There are many risks to this investment. The proliferation of the social and the mobile trends of the internet are depended upon for Vine to grow, if this slows Vine's growth will decelerate. The greatest risk to Vine's future is execution. Most of the original Vine team has left since the Twitter acquisition. Currently Twitter is focusing on growing its main business and has left Vine alone. It is possible that once the company focuses on Vine and tries to monetize it, that it will offend users and hurt engagement. The key advantage that I believe Vine has is that it is more immature than Instagram. Therefore, as Instagram begins to monetize this year vine will be able to learn from the company's successes and failures. Competition among mobile apps is fierce, which can hurt Vine.

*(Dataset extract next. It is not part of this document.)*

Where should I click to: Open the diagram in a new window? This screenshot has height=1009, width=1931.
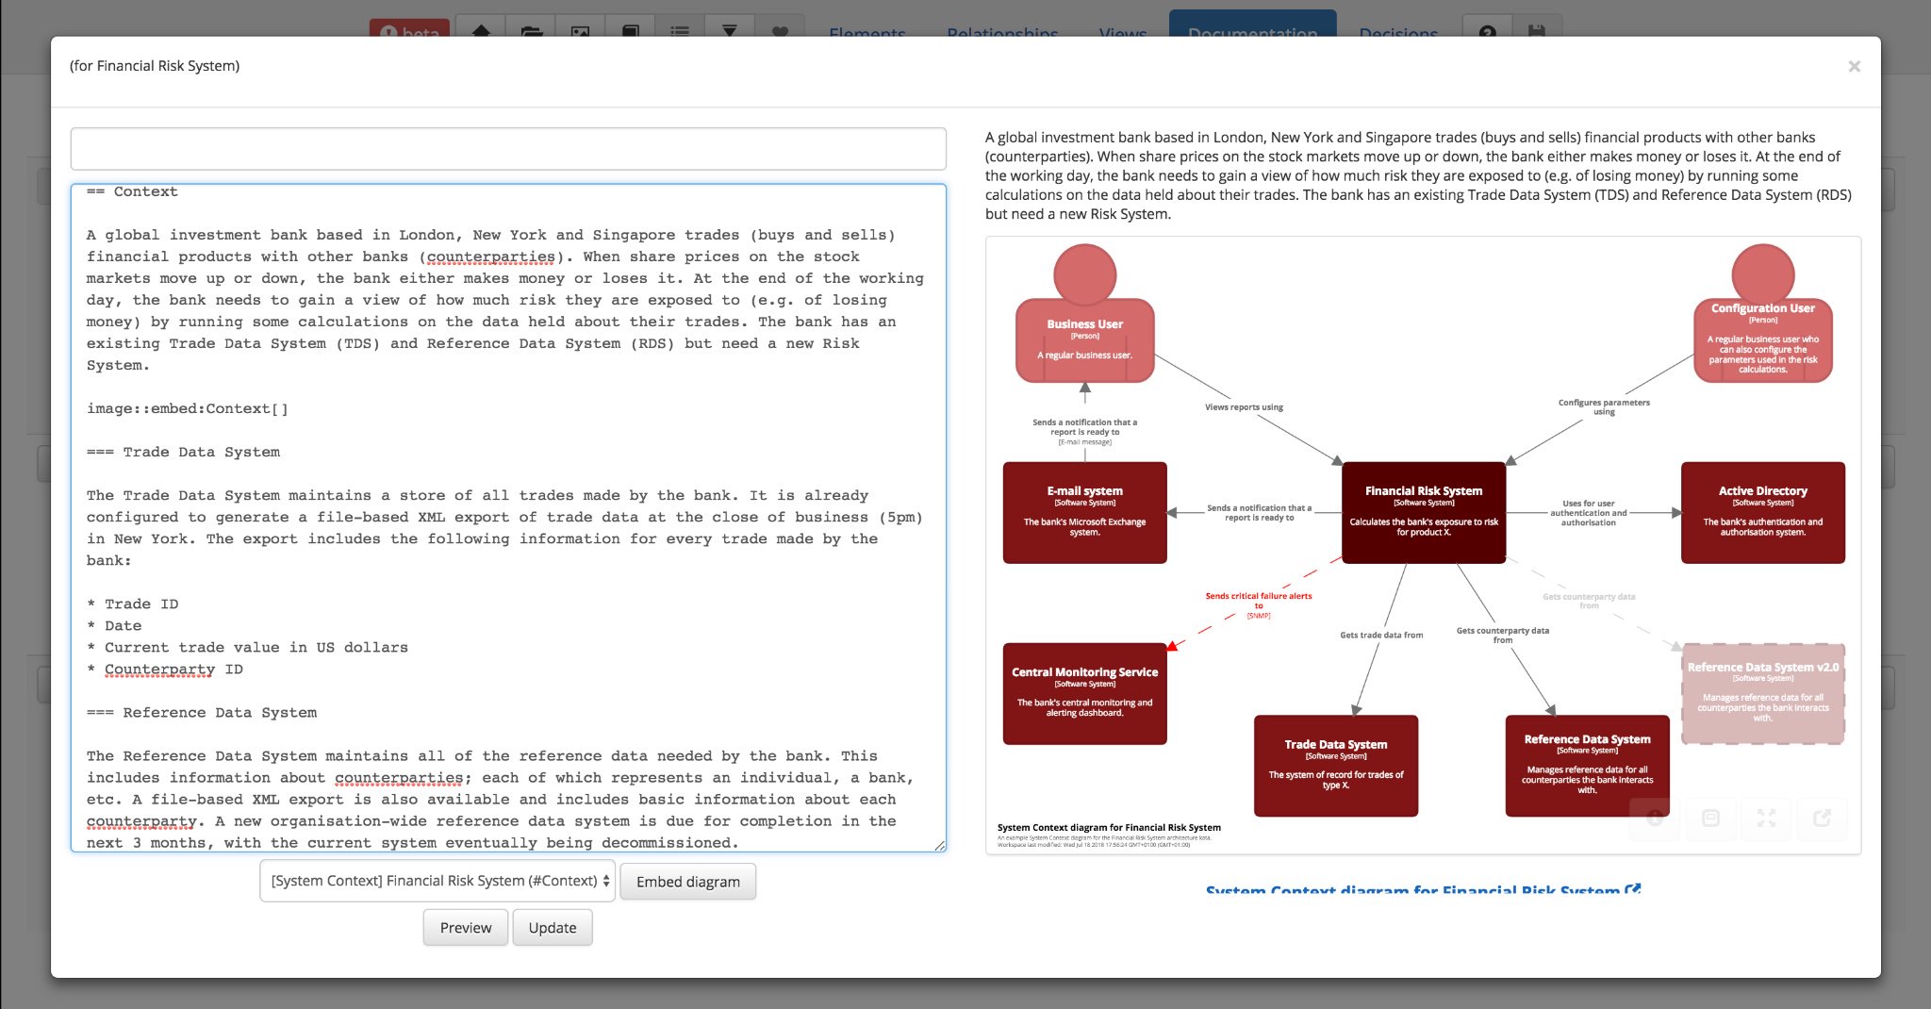tap(1823, 819)
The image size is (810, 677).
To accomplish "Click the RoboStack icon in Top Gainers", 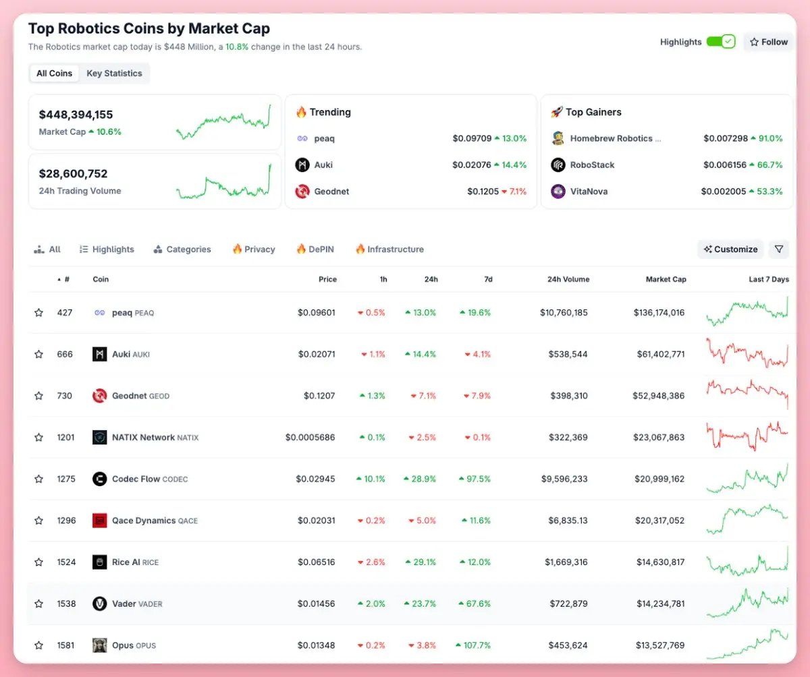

What will help it is the fact that the entire mobile usage amount is growing so all the mobile apps can grow in the near to medium term. Pornography has been a problem for Vine in the past, but it has worked to remove the explicit hashtags from being used, so this has limited its effect. Recently it has instituted a ban on porn. If this ban proves futile and a story about pornography on Vine gets publicity, it will hurt Vine's usage among the key demographic of young teenagers. If Twitter's main business, which I did not discuss, fails, then the stock will decline whether or not Vine experiences success.
Disclosure: The author has no positions in any stocks mentioned, but may initiate a long position in TWTR over the next 72 hours. The author wrote this article themselves, and it expresses their own opinions. The author is not receiving compensation for it (other than from Seeking Alpha). The author has no business relationship with any company whose stock is mentioned in this article.